Potent oxidation of DNA by Ru(ii) tri(polypyridyl) complexes under visible light irradiation via a singlet oxygen-mediated mechanism

Abstract

Since Ru(II) tri(polypyridyl) complexes can bind DNA in the groove, the chemistry of metallo-groove-binders has been extended to many applications such as artificial photonucleases and DNA recognizers. Here we found that the major product was N-(2-deoxy-β-D-erythro-pentofuranosyl)-spiroiminodihydantoin (dSp) when the nucleoside 2′-deoxyguanosine (dG) was exposed to the visible light irradiation of Ru(II) tri(polypyridyl) complexes including Ru(bpy)₃²⁺ (bpy = 2,2′-bipyridyl), Ru(OP)₃²⁺ (OP = 1,10-phenanthroline) and Ru(DIP)₃²⁺ (DIP = 4,7-diphenyl-1,10-phenanthroline). Interestingly, we found that in the oxidation of dsDNA the major oxidation product is 8-oxo-7,8-dihydro-2′-deoxyguanosine (8-oxodG) instead of dSp.
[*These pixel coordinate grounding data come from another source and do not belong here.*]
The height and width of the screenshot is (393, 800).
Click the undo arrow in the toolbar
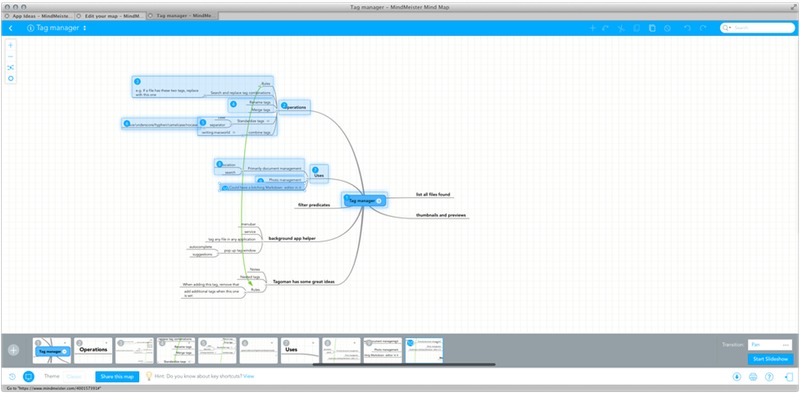(x=687, y=28)
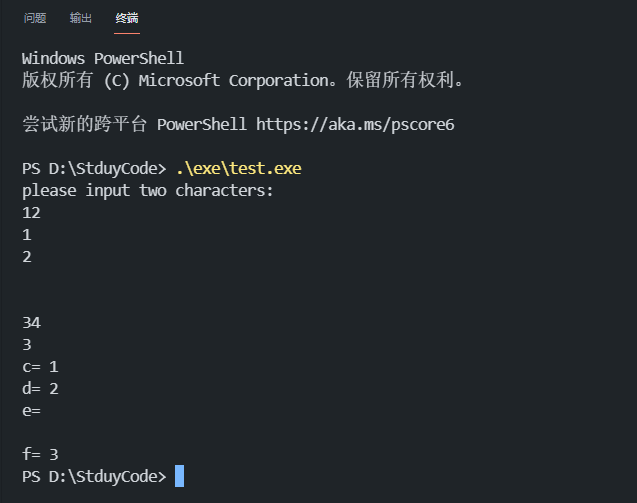
Task: Switch to the 问题 tab
Action: coord(35,18)
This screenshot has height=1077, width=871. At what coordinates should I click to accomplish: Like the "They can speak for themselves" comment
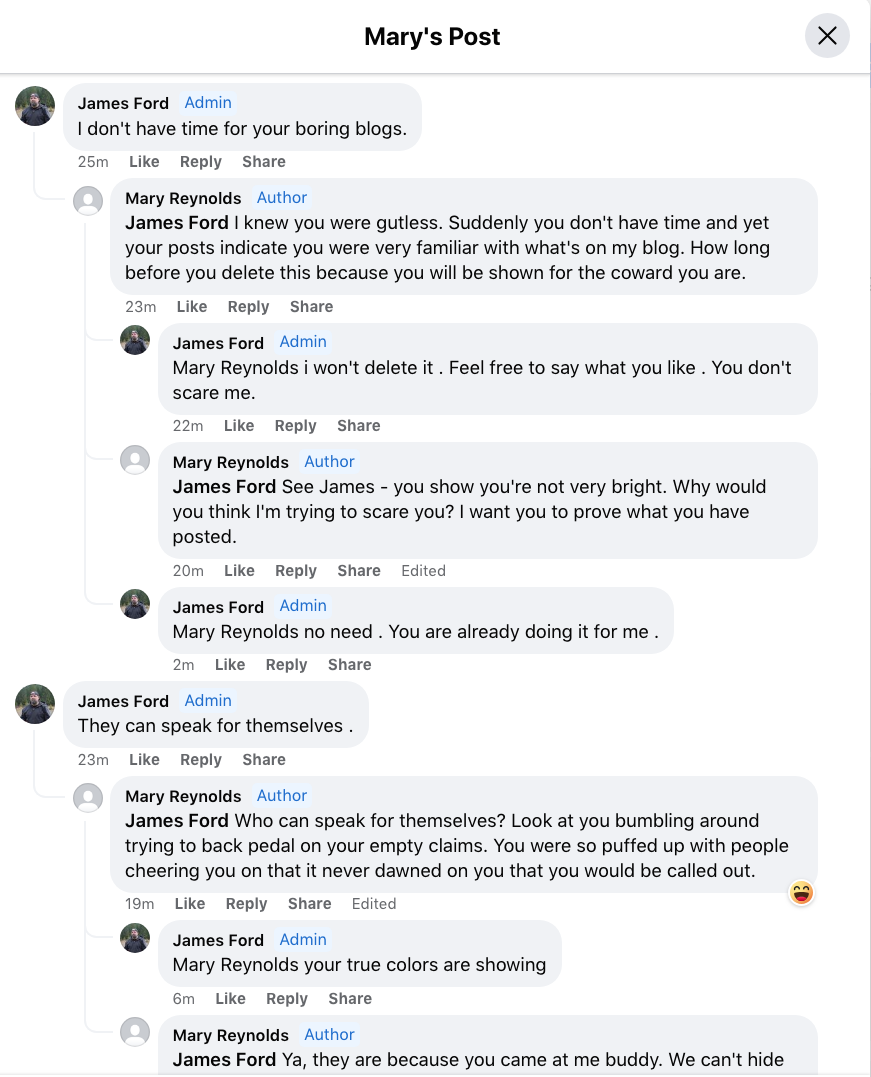coord(144,760)
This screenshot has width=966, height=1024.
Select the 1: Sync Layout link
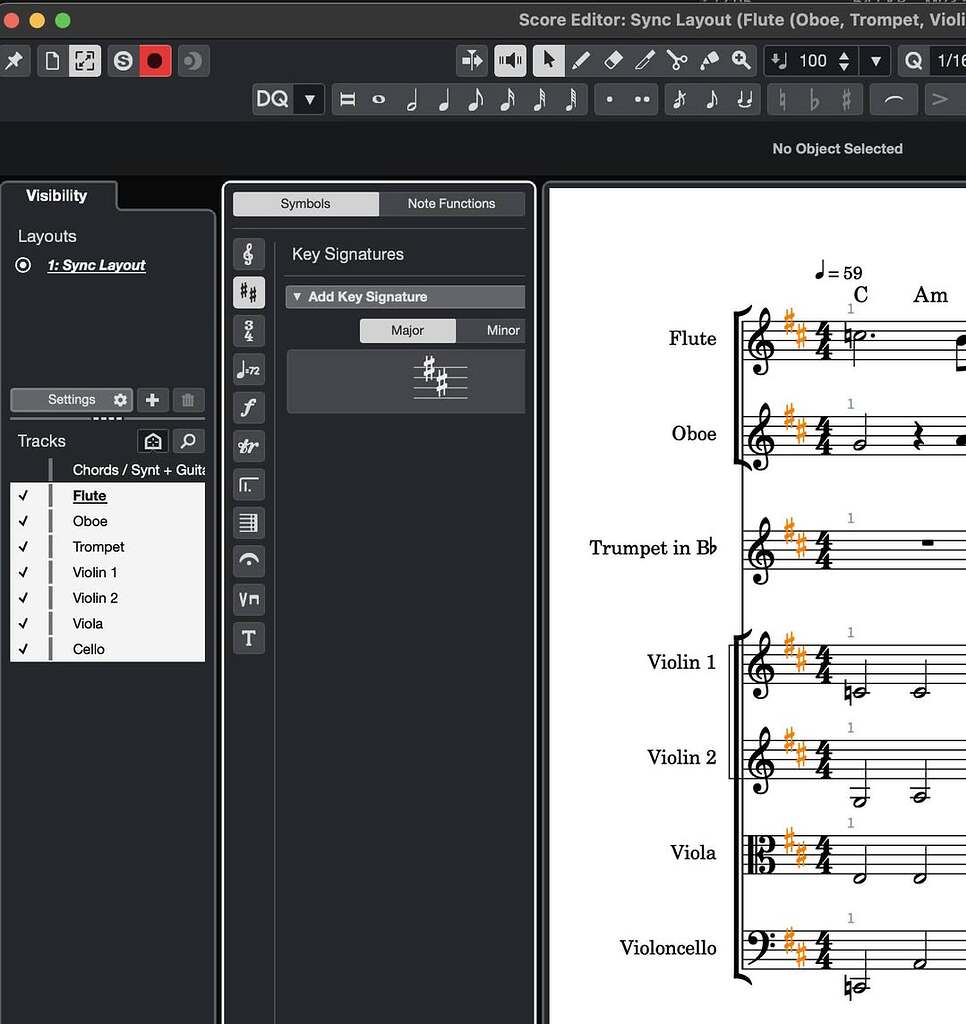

The formation of dSp and 8-oxodG increased significantly in D₂O and decreased markedly with the addition of NaN₃. [¹⁸O]-Labeled 8-oxodG was also found to be produced more than non-labeled 8-oxodG under an ¹⁸O₂ atmosphere. The above results clearly indicated that ¹O₂ was the major oxidant during the oxidation of both dG and dsDNA by the irradiation of Ru(II) complexes, which was further confirmed by both ESR spin-trapping and UV methods. Among the above three Ru(II) complexes, Ru(DIP)₃²⁺ is the most efficient photosensitized generator of dG oxidation products, while in the oxidation of dsDNA, Ru(bpy)₃²⁺ is the most effective. This is the first report that the irradiation of Ru(II) polypridyl complexes with visible light can induce potent oxidation of dG and ctDNA to the more mutagenic product dSp and 8-oxodG via an ¹O₂-mediated mechanism. These findings should provide new perspectives for future investigations on whether ubiquitous Ru(II) complexes could cause oxidatively generated DNA damage in cellular models.